======== Source records
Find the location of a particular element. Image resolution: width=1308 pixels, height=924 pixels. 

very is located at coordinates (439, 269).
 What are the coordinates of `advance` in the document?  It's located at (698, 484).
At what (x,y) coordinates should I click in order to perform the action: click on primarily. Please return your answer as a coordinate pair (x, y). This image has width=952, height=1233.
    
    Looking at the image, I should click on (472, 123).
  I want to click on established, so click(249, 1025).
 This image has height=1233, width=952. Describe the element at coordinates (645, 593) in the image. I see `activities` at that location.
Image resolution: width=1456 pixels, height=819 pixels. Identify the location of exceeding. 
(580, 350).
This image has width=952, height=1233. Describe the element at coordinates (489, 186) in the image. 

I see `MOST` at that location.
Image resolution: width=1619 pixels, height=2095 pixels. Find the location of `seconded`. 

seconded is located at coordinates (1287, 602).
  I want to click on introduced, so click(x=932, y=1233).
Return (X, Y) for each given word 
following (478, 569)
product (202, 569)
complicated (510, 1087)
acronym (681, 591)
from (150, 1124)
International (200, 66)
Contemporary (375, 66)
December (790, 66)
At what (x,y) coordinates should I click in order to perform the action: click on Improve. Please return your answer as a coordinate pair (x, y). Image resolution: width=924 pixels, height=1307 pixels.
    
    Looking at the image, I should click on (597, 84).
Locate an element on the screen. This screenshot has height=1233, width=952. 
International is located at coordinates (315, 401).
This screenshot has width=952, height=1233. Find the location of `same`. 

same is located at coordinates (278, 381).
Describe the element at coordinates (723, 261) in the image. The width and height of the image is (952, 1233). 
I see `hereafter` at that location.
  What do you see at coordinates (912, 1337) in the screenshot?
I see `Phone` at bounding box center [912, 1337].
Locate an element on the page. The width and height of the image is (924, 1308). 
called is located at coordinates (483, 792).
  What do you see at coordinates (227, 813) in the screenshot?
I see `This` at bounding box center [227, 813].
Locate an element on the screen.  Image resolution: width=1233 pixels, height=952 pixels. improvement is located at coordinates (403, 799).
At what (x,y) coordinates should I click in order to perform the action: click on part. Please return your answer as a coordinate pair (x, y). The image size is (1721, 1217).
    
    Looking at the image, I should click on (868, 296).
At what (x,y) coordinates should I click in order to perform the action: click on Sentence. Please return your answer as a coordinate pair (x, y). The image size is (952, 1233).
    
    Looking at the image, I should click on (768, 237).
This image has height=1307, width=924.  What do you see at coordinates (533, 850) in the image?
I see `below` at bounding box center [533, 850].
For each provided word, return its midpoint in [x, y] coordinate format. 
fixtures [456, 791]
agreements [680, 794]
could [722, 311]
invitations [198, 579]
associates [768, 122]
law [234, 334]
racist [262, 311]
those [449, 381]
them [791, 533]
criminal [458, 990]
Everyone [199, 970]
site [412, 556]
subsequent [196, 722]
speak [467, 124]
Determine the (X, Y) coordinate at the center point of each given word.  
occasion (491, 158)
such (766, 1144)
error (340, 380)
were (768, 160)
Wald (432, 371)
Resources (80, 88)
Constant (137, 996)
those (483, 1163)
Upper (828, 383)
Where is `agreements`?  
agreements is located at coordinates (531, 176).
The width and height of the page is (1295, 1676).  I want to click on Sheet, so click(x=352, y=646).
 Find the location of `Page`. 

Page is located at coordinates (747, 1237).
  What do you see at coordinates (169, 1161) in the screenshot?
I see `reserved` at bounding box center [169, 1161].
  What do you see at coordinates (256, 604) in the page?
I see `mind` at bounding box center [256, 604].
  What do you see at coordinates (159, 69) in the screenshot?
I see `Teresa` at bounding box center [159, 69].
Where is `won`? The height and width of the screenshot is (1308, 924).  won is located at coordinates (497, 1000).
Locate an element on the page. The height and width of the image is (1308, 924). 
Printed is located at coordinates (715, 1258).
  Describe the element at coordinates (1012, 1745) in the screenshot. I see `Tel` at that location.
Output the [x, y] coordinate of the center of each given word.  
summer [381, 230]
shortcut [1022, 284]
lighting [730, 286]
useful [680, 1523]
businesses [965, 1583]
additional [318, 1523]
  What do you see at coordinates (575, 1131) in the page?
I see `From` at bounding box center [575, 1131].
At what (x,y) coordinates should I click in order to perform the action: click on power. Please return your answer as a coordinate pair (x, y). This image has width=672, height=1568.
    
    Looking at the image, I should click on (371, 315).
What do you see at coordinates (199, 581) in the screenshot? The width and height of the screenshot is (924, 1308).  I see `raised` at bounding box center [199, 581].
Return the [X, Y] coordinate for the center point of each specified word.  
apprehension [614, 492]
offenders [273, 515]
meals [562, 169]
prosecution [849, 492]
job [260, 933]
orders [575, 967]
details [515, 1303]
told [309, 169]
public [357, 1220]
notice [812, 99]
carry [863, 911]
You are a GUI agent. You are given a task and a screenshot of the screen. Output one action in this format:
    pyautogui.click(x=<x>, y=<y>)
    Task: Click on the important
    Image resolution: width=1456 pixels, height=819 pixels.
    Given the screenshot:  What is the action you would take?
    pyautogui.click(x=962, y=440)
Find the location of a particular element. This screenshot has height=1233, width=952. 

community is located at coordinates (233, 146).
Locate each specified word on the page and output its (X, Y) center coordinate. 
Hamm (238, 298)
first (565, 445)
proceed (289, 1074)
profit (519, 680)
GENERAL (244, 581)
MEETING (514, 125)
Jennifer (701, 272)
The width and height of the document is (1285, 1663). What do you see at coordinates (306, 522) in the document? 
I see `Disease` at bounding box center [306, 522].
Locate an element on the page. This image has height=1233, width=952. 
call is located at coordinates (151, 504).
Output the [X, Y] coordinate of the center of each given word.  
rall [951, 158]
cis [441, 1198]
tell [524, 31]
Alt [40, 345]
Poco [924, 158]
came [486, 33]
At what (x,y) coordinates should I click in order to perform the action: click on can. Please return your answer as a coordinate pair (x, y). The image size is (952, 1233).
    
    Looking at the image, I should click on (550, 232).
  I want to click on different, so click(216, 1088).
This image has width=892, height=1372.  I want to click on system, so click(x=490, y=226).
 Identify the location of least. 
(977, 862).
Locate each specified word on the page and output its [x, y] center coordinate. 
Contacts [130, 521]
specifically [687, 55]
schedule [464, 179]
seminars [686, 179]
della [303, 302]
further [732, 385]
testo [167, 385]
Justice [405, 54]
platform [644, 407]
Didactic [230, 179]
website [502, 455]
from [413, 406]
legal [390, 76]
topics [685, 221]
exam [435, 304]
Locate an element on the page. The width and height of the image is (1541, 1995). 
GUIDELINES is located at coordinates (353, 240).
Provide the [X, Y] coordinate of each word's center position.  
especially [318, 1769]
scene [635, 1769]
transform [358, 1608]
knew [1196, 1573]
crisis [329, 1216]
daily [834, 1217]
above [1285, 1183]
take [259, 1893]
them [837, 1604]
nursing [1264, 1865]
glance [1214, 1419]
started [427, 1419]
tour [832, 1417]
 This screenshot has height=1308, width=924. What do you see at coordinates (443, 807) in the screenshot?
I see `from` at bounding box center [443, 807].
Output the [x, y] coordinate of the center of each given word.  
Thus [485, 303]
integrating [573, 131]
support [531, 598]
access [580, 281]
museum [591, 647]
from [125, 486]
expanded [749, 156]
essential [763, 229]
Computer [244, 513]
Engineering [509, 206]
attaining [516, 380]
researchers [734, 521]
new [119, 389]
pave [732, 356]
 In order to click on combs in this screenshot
================
▶ _Work to complete_
Rewrite the part that opens with the line containing "This image has height=1307, width=924." and closes with the line containing "agreements is located", replacing "fixtures" with "features" and leaving everything else unchanged. Give only those lines.

▶ _Complete answer_
This image has height=1307, width=924.  What do you see at coordinates (533, 850) in the image?
I see `below` at bounding box center [533, 850].
For each provided word, return its midpoint in [x, y] coordinate format. 
features [456, 791]
agreements [680, 794]
could [722, 311]
invitations [198, 579]
associates [768, 122]
law [234, 334]
racist [262, 311]
those [449, 381]
them [791, 533]
criminal [458, 990]
Everyone [199, 970]
site [412, 556]
subsequent [196, 722]
speak [467, 124]
Determine the (X, Y) coordinate at the center point of each given word.  
occasion (491, 158)
such (766, 1144)
error (340, 380)
were (768, 160)
Wald (432, 371)
Resources (80, 88)
Constant (137, 996)
those (483, 1163)
Upper (828, 383)
Where is `agreements`?  
agreements is located at coordinates (531, 176).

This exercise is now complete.